:: Extract to read

Our neighbour Don passed away in the wee hours of Friday night. Sure, he was pushing 90 years old, and his body was riddled with cancer (among other health issues), but it doesn’t make it suck any less.
We moved into this house four years ago, and our neighbours adopted us – as older couples whose own kids live far away will do when a younger family moves onto the street. We went back and forth, they made a fuss over the kids, they’d watch our cat while we were on holidays, I’d always clear their lane of snow every winter… and then we’d have play fights over whether or not they should pay me for doing the work (I always won, because of course they should never pay me for that. I love being outside in the winter, so they’re doing me a favour). Months ago, Don gave me a bottle of whiskey. His chemo wouldn’t allow him to drink it, and he wanted me to have it. I haven’t opened it, and I doubt I will. Well, maybe some day.

::::

Problems to work on
a – In the text about the neighbor Don, why couldn't Don drink the whiskey?
b – Translate this sentence from the text about the neighbor Don into Spanish: "Months ago, Don gave me a bottle of whiskey."

:: Supplied information

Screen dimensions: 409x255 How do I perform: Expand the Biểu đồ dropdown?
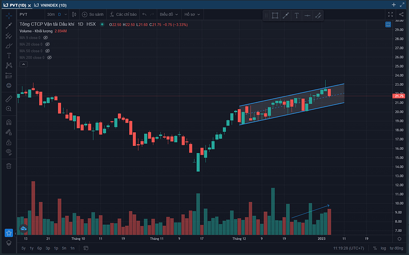click(x=168, y=14)
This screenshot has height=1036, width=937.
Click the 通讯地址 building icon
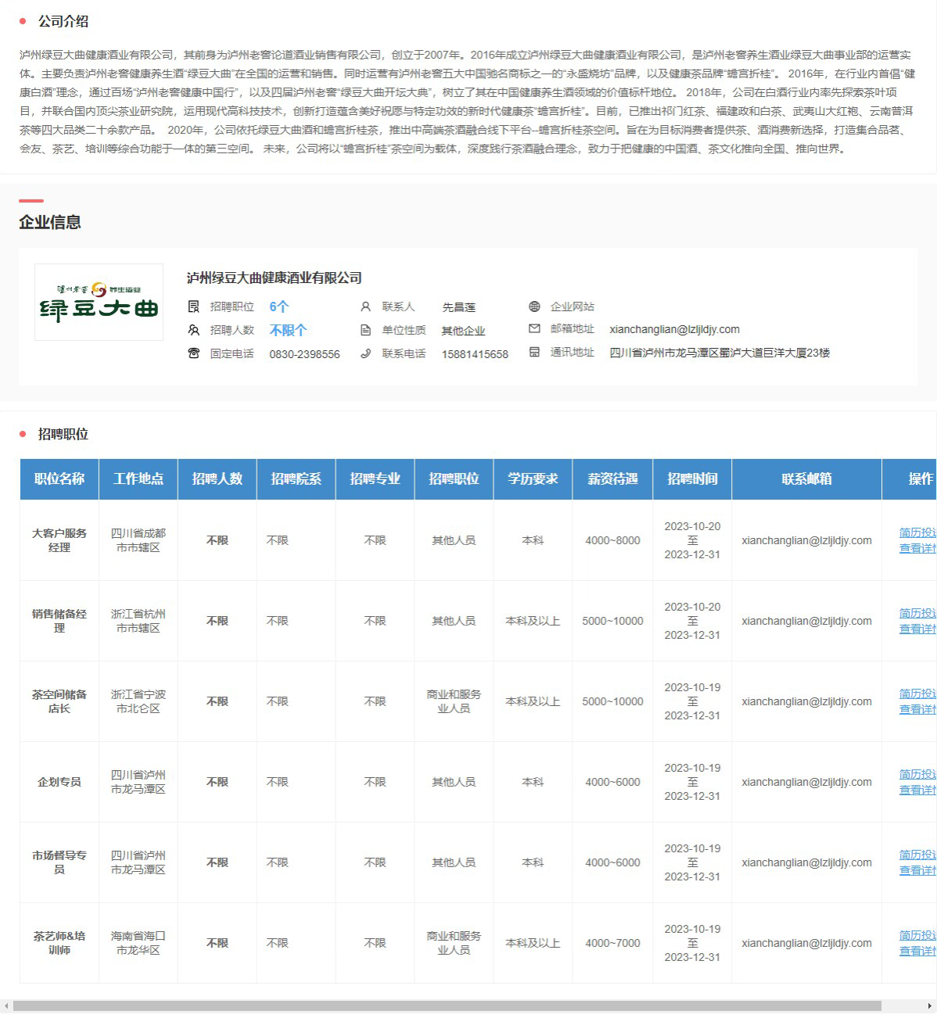[x=534, y=353]
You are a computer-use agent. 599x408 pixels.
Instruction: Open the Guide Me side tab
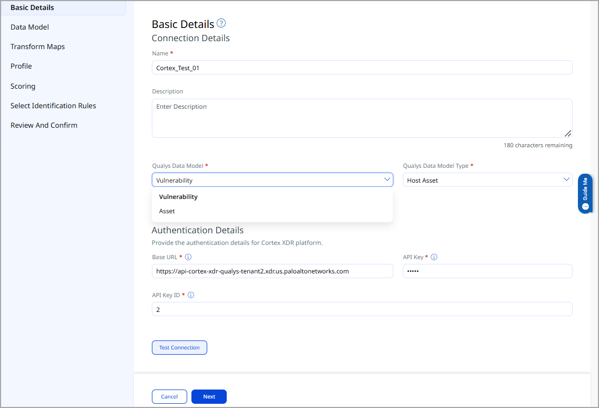pyautogui.click(x=585, y=193)
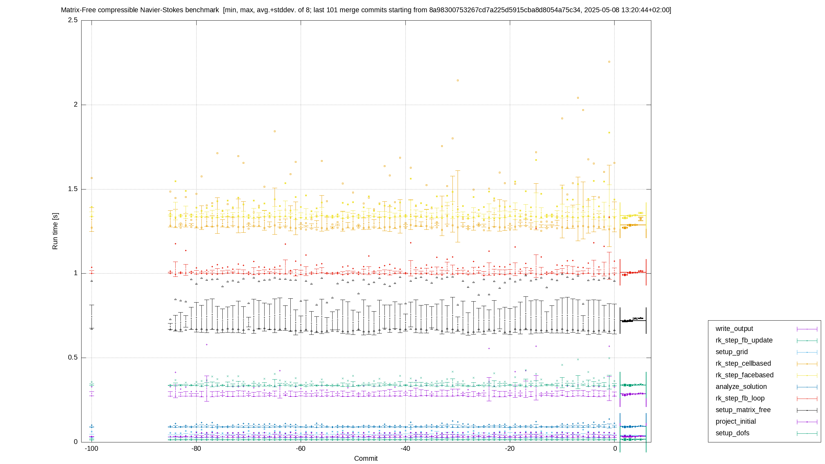Select the 2.5 y-axis tick label
The image size is (825, 464).
(x=73, y=20)
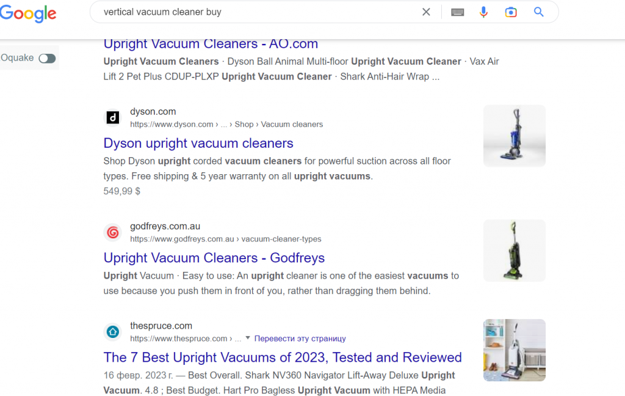Open the Dyson upright vacuum cleaners result
Image resolution: width=625 pixels, height=396 pixels.
click(198, 143)
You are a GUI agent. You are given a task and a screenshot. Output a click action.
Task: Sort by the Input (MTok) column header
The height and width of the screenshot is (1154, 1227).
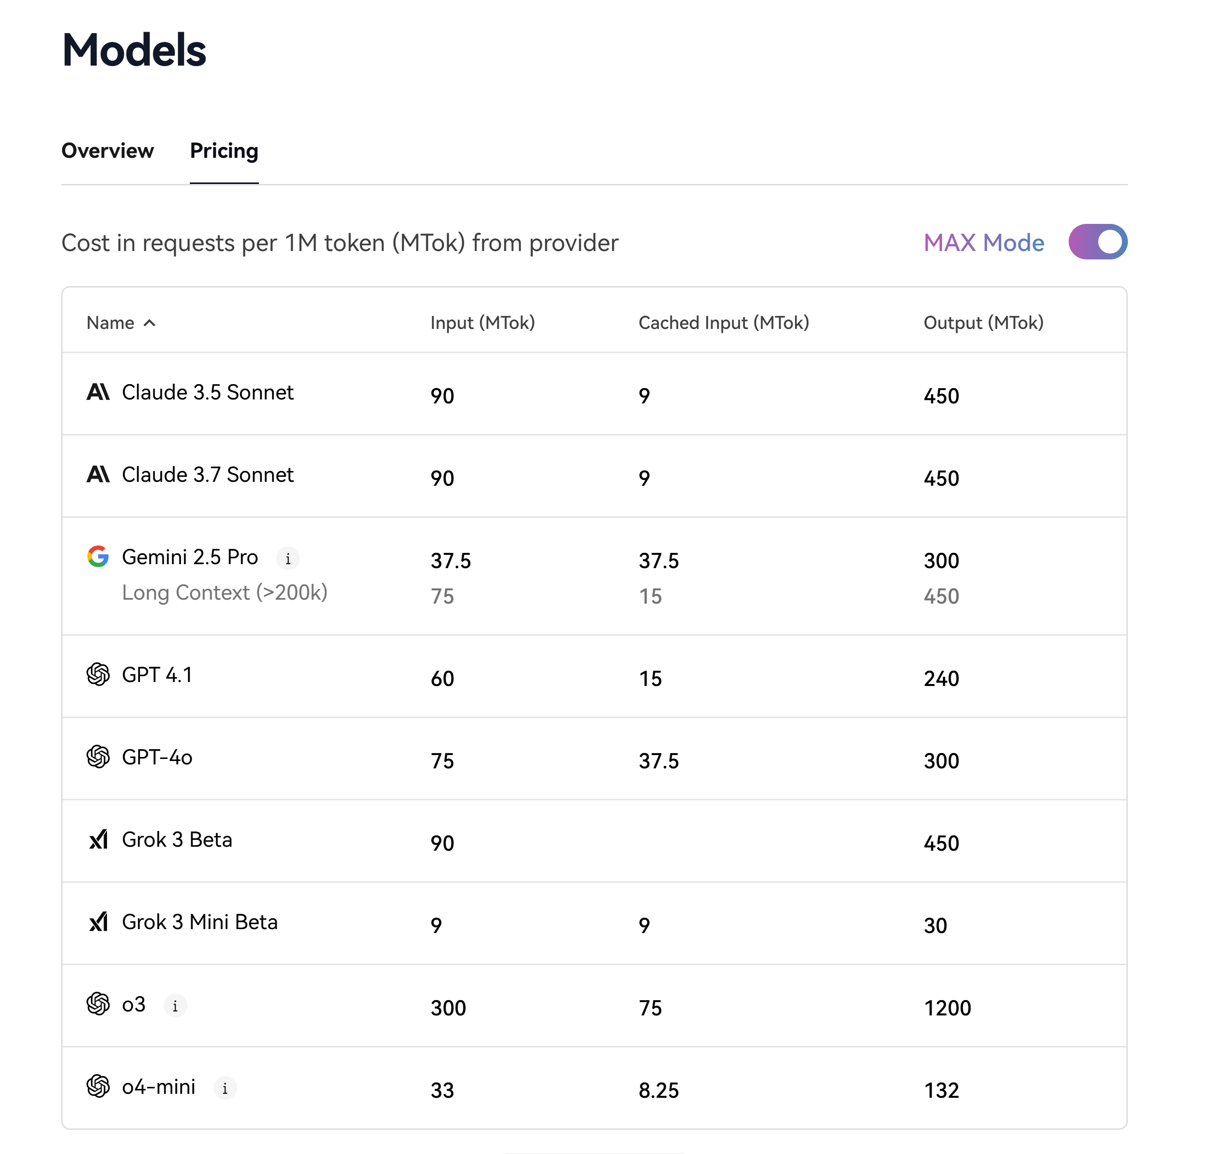click(x=483, y=323)
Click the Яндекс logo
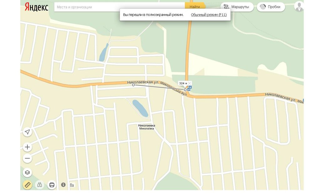The height and width of the screenshot is (196, 313). [x=37, y=7]
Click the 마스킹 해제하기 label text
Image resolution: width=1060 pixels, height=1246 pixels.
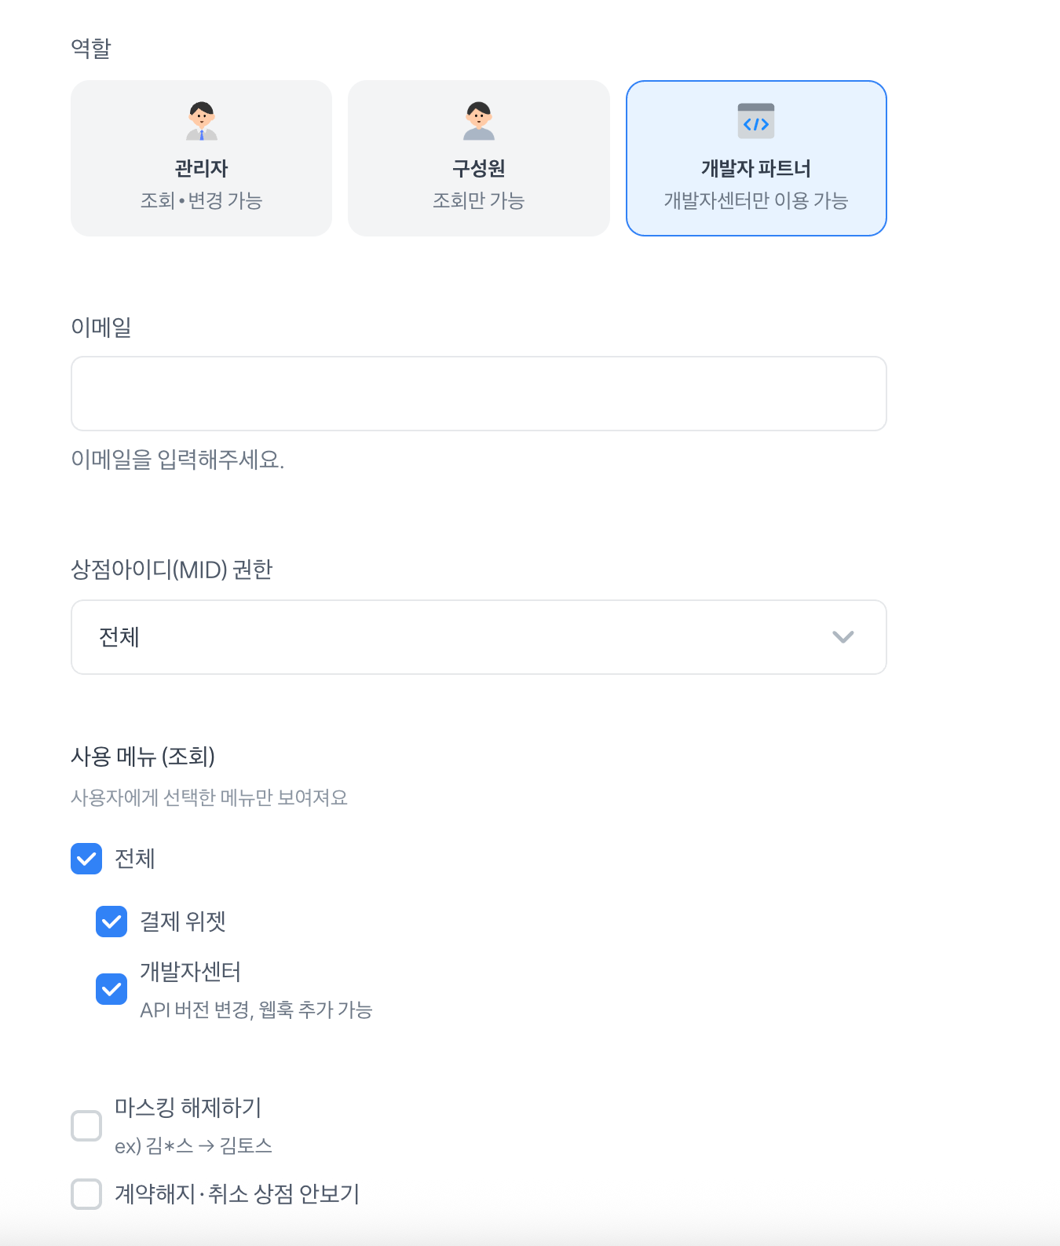pyautogui.click(x=188, y=1108)
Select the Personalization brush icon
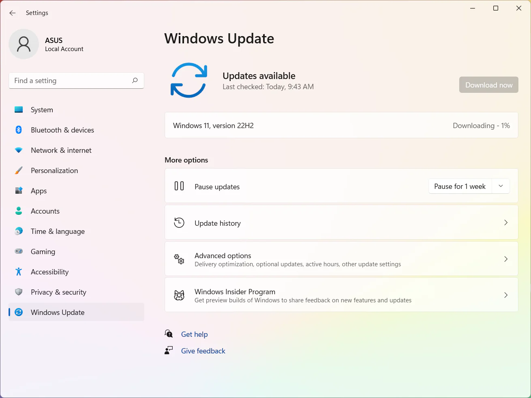Image resolution: width=531 pixels, height=398 pixels. 19,170
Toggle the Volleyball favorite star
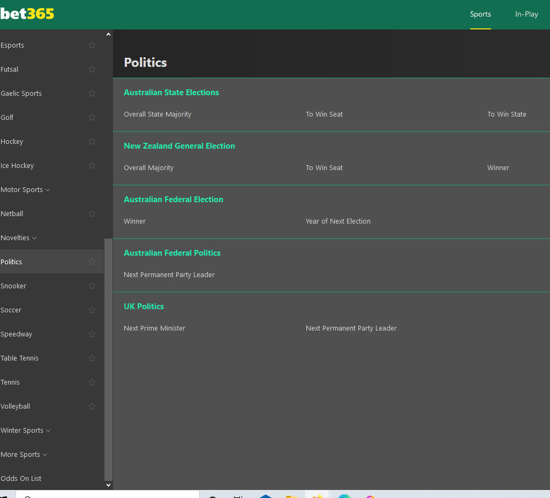Viewport: 550px width, 498px height. (x=92, y=406)
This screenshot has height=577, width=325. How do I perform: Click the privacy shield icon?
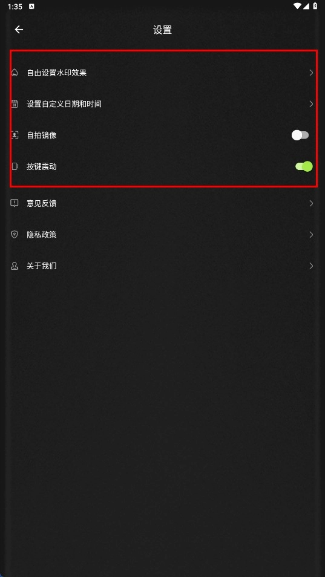tap(15, 235)
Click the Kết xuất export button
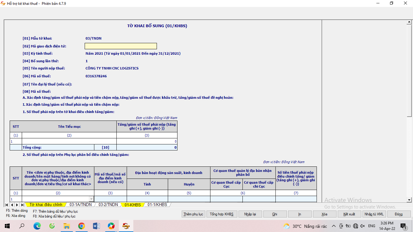This screenshot has width=413, height=232. point(349,214)

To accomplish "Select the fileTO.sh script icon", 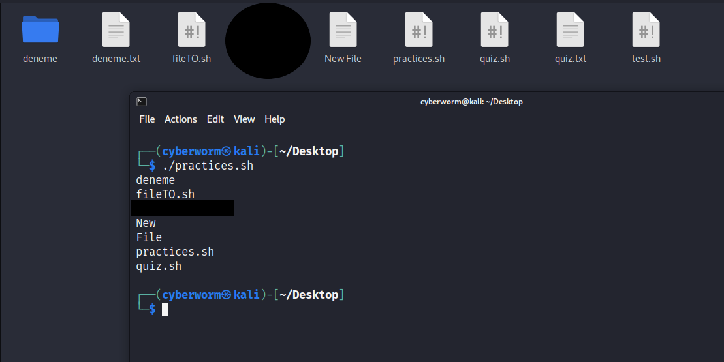I will pyautogui.click(x=192, y=29).
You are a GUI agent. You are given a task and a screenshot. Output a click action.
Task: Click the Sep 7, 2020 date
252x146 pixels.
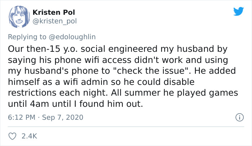click(x=63, y=117)
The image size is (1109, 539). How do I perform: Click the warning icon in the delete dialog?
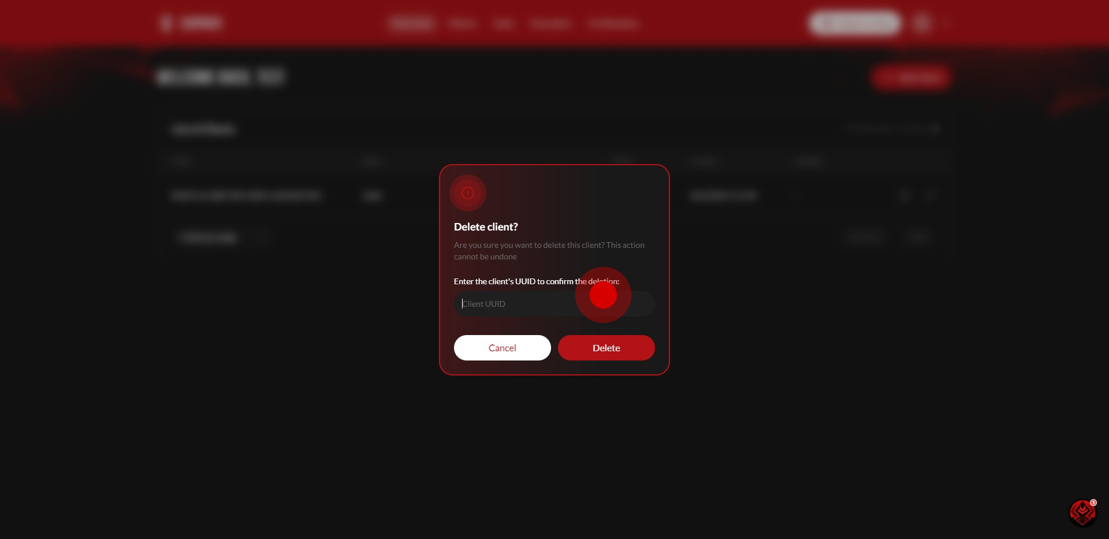click(x=468, y=193)
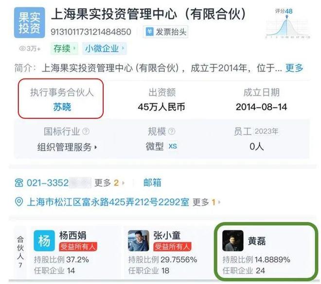Call phone number 021-3352

(48, 183)
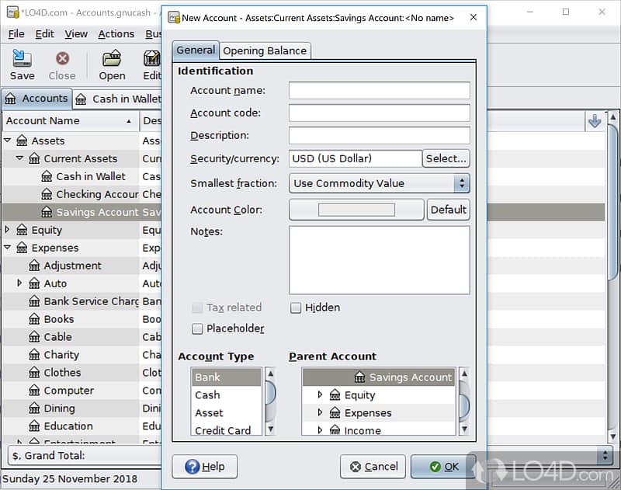Click the Charity account bank icon
This screenshot has height=490, width=621.
coord(34,355)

::::

Written responses
a – His chemo wouldn't allow him to drink it.

b – Hace meses, Don me regaló una botella de whisky.